Michael ‘Hank’ Wilson – Recently a friend posed this question to me, isn’t it time that we stopped agriculture subsidies and just let the market decide who survives. I had to think about it, because I have always believed in laissez-faire economics, the policy of non-interference by governments in how companies compete. My initial reaction was a demand-driven, hands-off approach is better.
As I researched the issue of agriculture subsidies, I began to question if that philosophy works in these days of corporate monoliths. Since I am not personally farming, but instead work on the periphery I can only go by my observations and research. What I have found is there are giants who have enough capital to strangle all competition and cut off access to markets. Modern agriculture subsidies do not need to be ended, they need to be more equitable.

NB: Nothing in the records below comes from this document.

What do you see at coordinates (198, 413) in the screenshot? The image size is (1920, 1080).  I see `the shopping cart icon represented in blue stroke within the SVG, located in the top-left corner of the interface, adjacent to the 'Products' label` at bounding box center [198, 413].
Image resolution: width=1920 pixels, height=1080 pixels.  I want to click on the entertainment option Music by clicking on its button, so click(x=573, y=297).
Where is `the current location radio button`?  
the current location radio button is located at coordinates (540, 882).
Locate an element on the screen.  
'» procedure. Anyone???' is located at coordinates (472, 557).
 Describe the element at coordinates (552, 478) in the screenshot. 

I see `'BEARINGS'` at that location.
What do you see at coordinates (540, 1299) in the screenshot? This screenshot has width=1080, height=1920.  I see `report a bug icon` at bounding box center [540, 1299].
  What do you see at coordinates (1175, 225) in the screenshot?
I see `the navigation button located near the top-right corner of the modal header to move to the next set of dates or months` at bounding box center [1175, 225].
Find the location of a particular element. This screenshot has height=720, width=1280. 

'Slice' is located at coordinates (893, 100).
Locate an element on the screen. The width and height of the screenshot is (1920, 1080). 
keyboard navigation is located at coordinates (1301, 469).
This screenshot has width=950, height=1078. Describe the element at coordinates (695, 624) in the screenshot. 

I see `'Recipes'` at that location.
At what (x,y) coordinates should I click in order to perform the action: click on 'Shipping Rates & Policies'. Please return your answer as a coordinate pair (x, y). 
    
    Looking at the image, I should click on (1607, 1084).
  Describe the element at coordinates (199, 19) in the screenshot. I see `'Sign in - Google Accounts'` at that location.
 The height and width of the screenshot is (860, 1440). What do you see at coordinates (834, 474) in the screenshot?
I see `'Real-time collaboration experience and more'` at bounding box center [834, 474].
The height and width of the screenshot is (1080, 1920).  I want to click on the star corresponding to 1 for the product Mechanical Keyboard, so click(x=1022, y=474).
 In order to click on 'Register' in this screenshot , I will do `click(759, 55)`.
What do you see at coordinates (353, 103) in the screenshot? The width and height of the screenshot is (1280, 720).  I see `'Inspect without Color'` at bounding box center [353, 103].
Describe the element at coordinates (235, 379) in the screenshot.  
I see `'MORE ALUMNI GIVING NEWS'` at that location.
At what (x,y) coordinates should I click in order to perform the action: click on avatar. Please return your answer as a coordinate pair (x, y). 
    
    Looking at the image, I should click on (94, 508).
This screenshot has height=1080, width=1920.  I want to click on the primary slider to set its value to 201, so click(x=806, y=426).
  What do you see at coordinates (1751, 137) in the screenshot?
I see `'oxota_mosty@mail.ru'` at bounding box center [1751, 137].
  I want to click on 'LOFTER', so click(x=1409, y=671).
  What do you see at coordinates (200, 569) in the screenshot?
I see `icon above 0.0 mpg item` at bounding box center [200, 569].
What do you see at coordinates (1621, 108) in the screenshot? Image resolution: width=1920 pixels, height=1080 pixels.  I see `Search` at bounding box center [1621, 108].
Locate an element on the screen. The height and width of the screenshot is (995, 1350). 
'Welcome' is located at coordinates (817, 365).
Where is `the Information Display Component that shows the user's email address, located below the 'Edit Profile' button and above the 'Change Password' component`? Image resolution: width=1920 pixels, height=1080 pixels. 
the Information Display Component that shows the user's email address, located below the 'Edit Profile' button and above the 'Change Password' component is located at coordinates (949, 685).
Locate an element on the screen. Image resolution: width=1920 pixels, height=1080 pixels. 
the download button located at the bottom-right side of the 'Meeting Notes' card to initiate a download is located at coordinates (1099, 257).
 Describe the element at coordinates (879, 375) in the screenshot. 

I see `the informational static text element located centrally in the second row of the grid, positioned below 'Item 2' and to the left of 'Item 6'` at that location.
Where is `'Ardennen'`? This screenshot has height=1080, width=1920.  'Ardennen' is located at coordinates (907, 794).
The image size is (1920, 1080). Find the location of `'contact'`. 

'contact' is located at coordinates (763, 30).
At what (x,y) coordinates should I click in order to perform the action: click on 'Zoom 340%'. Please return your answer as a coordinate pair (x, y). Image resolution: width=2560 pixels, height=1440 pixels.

Most support is for those who grow corn, soybeans, wheat, cotton, and rice, and they are not based on current or future production but rather historical data on acreage. It seems that the smaller farmers are at a distinct disadvantage. In fact, the USDA says that in 2020, 69% of US farmers did not receive any subsidy. Maybe it is time to ensure that more crops, especially fruits and vegetables have more access to subsidies.
I did find a very interesting November 2021 article on this subject. It turns out the big players not only have the most income, they also get the most help from the government. You can never have a completely even playing field. You can ensure that things are not completely slanted in favor of one side. Just because you have can afford to pay for more influence doesn’t mean you’re in the right.